→ **Assignment**:
In the listing that follows, count every line holding the word "oktober" and give only the count.

Top of Input data

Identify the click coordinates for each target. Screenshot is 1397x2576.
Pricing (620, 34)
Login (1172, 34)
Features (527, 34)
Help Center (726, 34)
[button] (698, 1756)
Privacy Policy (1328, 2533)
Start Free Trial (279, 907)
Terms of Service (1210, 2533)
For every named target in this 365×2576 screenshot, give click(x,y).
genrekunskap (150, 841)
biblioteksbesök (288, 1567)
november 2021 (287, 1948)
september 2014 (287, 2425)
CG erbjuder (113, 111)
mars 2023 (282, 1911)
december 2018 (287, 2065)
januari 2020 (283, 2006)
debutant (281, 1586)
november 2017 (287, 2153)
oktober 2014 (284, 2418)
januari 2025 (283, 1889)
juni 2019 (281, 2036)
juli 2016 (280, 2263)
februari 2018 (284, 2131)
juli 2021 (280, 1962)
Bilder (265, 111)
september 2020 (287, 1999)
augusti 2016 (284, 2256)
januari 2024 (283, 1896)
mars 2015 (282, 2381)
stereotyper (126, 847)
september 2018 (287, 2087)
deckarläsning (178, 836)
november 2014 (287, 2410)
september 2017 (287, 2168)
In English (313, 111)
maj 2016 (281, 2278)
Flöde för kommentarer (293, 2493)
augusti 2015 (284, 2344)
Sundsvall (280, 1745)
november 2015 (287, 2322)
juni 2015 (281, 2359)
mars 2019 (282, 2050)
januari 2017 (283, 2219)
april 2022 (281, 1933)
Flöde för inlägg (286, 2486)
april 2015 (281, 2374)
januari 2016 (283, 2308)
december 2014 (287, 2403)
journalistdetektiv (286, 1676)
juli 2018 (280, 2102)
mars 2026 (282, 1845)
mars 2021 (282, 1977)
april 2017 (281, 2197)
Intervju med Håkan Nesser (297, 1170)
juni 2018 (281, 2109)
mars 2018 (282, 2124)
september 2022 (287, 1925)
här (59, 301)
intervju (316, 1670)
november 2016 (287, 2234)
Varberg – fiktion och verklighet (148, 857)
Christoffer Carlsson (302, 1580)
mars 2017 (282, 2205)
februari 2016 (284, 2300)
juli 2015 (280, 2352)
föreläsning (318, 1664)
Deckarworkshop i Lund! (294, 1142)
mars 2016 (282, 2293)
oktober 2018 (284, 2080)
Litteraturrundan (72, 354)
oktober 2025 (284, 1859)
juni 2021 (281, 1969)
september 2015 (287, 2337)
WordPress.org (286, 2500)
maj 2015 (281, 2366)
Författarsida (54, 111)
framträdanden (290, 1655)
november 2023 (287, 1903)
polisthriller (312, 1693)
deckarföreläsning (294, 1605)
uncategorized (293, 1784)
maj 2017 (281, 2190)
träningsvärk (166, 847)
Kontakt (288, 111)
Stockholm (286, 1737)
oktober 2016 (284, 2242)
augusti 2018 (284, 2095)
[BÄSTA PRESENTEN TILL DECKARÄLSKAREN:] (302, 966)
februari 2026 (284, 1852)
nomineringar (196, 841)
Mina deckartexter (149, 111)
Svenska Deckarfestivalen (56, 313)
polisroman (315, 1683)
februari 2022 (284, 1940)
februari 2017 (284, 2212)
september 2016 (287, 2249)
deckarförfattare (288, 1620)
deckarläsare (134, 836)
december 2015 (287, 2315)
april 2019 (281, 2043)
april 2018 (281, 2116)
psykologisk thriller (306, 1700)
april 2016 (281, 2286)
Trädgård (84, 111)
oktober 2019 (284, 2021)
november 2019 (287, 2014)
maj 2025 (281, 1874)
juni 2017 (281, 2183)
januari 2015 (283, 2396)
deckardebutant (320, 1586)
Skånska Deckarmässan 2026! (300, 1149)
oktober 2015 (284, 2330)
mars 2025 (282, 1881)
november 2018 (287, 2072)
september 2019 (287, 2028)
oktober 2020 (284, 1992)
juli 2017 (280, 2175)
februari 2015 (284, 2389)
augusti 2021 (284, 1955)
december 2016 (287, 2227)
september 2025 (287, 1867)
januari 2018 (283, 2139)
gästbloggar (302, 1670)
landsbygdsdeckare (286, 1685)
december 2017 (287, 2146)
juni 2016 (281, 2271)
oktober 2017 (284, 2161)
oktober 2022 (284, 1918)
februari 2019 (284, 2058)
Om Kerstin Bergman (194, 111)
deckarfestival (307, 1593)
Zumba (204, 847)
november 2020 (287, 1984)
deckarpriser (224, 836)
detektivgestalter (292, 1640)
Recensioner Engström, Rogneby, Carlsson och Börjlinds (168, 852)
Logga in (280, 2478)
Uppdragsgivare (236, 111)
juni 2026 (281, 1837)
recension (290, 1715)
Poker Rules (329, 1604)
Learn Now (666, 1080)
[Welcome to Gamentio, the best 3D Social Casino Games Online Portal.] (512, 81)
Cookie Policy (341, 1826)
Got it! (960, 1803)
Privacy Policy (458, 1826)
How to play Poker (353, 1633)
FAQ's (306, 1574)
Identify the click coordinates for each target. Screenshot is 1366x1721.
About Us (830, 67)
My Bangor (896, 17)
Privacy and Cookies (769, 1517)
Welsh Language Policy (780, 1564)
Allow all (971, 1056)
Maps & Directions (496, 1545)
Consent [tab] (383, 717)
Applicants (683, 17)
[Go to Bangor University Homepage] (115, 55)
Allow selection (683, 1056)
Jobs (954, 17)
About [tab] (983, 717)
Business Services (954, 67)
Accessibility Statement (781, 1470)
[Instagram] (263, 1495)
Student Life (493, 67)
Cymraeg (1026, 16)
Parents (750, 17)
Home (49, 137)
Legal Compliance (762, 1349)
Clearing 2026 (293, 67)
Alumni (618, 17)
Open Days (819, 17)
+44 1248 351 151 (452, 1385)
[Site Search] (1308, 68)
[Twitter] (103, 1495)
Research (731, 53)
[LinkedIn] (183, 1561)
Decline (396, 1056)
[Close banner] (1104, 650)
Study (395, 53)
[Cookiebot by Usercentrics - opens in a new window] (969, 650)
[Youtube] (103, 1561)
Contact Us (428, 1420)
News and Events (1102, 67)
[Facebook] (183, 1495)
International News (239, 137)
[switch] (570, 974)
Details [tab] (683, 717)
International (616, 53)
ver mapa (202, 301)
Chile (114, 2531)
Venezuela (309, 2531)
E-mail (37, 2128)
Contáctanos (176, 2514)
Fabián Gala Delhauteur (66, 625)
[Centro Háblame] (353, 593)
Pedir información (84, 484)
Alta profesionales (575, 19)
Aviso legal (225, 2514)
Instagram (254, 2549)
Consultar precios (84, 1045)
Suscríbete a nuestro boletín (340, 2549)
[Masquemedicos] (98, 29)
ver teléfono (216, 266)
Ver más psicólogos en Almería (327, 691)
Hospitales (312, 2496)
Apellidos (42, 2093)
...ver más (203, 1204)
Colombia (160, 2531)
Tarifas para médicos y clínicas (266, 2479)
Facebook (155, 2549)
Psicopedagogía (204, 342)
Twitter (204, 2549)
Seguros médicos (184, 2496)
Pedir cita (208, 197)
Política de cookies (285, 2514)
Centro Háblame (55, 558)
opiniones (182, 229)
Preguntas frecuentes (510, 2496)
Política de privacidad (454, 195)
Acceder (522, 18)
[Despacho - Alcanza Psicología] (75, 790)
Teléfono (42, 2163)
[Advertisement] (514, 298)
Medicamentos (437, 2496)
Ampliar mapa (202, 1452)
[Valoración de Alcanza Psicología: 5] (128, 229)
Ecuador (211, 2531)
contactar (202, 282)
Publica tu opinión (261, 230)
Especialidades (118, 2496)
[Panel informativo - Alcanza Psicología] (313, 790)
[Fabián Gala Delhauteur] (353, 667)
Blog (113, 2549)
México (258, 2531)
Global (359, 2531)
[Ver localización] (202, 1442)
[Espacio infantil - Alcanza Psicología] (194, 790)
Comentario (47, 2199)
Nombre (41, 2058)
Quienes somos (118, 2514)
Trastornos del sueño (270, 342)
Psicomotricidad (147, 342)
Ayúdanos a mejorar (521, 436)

Bottom of Input data

→ **Result of the task**:
9